- _练习任务_:
1. 根据POJ3278题解回答：
(a) 约翰农夫有哪两种移动方式？
(b) 提示中给出的最快路径是什么？用时几分钟？
(c) 作者一开始用结构数组记录步数，结果出现了什么问题？
2. 从POJ3278题解停下的地方接着往下写。

- _阅读文本_:
POJ3278（BFS入门）

Problem Descrption

Farmer John has been informed of the location of a fugitive cow and wants to catch her immediately. He starts at a point N (0 ≤ N ≤ 100,000) on a number line and the cow is at a point K (0 ≤ K ≤ 100,000) on the same number line. Farmer John has two modes of transportation: walking and teleporting.

* Walking: FJ can move from any point X to the points X - 1 or X + 1 in a single minute
* Teleporting: FJ can move from any point X to the point 2 × X in a single minute.

If the cow, unaware of its pursuit, does not move at all, how long does it take for Farmer John to retrieve it?

Input

Line 1: Two space-separated integers: N and K

Output

Line 1: The least amount of time, in minutes, it takes for Farmer John to catch the fugitive cow.

Sample Input

5 17

Sample Output

Hint

The fastest way for Farmer John to reach the fugitive cow is to move along the following path: 5-10-9-18-17, which takes 4 minutes.

问题链接：http://poj.org/problem?id=3278

问题分析：搜索类问题，首先想到DFS和BFS两种，像这种很大的，如果用深搜很容易超时，所以明显是BFS，一开始写

为了记录步数使用了结构数组，然而这样会ML，这也给我提醒，以结构类型的队列可能内存较大，后来利用及数组记录父子节点的方式解决，可以建立数组ed[tx]=t，即记录tx的父节点为t，最后再回溯即可；

AC代码：

#include<iostream>
#include<queue>
#include<cstring>
using namespace std;
int n, k;
int vis[100005];
int ed[100005];
void bfs()

- _所给资料_:

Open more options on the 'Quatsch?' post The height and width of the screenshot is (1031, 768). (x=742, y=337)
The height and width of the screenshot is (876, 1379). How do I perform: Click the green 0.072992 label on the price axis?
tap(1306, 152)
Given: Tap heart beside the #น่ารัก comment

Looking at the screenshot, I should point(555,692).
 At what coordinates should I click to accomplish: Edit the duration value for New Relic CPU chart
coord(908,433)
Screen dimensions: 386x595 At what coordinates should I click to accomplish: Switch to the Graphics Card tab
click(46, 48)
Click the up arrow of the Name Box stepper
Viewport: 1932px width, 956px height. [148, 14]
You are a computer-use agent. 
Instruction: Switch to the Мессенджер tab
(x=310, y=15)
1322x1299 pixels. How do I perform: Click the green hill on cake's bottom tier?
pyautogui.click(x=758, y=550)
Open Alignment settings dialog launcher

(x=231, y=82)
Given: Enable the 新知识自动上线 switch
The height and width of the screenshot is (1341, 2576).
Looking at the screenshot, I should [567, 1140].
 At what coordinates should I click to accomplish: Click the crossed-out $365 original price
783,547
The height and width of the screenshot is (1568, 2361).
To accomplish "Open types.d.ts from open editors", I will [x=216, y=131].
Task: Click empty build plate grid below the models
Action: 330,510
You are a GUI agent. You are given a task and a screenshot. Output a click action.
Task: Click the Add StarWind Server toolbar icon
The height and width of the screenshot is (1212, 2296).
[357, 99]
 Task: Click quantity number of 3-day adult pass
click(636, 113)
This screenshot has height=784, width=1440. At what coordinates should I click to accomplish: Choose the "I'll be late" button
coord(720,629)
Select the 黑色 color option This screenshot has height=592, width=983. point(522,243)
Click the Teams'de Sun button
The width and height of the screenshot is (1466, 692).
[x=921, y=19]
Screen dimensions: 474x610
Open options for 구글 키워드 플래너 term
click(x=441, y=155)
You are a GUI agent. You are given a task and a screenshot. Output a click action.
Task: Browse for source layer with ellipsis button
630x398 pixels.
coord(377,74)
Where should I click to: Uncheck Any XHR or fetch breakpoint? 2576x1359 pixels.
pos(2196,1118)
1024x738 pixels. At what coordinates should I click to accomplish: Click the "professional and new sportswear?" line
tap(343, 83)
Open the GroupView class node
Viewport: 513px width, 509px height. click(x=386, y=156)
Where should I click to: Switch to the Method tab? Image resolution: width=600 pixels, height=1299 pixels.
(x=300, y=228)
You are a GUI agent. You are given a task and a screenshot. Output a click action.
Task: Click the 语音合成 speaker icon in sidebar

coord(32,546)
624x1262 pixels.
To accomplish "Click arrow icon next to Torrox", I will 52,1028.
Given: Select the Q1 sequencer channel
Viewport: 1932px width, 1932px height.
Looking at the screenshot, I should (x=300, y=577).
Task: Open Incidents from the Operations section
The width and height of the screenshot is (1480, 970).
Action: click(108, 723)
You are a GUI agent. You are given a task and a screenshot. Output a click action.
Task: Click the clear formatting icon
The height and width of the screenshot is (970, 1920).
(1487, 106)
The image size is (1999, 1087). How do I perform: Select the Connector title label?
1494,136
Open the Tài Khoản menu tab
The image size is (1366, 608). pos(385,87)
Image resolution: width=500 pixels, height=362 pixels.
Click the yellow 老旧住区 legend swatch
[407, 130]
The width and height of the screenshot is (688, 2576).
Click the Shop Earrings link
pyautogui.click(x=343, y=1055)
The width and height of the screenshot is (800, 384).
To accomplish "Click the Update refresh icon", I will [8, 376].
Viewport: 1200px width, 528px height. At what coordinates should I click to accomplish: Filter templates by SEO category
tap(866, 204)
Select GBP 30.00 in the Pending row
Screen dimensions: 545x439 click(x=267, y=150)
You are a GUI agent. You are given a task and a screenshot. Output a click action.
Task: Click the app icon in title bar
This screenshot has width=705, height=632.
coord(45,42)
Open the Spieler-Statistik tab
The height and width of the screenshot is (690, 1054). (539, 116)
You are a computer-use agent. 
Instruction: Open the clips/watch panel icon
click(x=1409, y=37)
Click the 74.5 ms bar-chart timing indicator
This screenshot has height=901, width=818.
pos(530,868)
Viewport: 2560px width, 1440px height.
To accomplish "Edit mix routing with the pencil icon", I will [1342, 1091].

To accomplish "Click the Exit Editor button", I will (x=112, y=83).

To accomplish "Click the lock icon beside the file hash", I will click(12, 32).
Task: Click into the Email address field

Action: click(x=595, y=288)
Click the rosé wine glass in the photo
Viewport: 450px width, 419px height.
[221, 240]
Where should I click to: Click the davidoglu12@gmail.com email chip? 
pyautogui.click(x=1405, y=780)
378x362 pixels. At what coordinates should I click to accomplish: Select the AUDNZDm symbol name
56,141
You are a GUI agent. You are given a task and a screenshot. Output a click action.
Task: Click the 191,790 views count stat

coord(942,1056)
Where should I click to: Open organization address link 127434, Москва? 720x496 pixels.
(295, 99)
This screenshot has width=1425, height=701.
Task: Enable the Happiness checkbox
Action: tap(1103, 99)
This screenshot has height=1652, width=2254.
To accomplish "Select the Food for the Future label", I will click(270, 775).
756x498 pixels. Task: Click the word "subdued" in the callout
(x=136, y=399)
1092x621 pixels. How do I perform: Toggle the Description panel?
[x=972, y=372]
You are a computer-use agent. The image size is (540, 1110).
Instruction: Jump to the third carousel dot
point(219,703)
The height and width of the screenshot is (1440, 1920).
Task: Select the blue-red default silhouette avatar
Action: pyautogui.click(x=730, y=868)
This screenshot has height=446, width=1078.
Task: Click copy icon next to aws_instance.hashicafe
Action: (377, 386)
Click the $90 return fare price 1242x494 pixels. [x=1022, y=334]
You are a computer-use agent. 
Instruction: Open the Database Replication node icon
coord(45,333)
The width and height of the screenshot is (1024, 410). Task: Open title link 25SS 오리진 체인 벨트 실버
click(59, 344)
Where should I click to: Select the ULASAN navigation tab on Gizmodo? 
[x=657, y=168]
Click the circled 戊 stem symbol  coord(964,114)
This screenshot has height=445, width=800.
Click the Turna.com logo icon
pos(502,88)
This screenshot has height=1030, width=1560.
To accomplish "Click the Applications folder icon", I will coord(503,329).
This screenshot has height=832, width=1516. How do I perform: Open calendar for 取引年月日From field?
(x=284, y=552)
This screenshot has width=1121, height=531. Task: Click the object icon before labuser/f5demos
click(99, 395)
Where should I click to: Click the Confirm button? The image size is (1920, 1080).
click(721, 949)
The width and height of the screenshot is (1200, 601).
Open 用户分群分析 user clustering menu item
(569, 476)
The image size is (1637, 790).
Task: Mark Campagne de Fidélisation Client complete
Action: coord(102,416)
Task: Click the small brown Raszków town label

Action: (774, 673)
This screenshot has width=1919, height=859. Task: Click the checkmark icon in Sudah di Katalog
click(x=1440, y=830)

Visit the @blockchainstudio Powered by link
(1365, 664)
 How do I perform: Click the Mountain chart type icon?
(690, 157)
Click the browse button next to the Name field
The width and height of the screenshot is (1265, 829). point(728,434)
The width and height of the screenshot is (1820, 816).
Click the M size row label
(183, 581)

- _参考答案_:
1.
(a) 步行（walking）和瞬移（teleporting）。
(b) 5-10-9-18-17，用时4分钟。
(c) 会ML。

2.
{queue<int>q;q.push(n);vis[n];while (!q.empty()){int t = q.front();if (t == k){return;}q.pop();int tx;for (int i = 0; i < 3; i++){if (i == 0) { tx = t + 1; }if (i == 1) { tx = t * 2; }if (i == 2) { tx = t - 1; }if (tx > 100000 || tx < 0 || vis[tx])continue;q.push(tx);ed[tx] = t;vis[tx]=1;}}
}
int main()
{while (cin >> n >> k){memset(vis, 0, sizeof(vis));bfs();int t=k,step=0;while (t!=n){t = ed[t];step++;}cout << step << endl;}
}

因使用结构队列而ML的代码：

#include<iostream>
#include<queue>
#include<cstring>
using namespace std;
int n, k,min1=999999;
int vis[100005];
struct way
{int x;int step;
};
void bfs()
{queue<way>q;struct way a;a.x = n, a.step = 0;q.push(a);vis[a.x];while (!q.empty()){struct way t = q.front();if (t.x == k){if (t.step < min1)min1 = t.step;return;}q.pop();struct way tx;for (int i = 0; i < 3; i++){if (i == 0) { tx.x = t.x + 1; tx.step =t.step+1; }if (i == 1) { tx.x = t.x * 2; tx.step =t.step+1; }if (i == 2) { tx.x = t.x - 1; tx.step = t.step + 1; }if (tx.x > 100000 || tx.x < 0 || vis[tx.x])continue;q.push(tx);vis[tx.x];}}
}
int main()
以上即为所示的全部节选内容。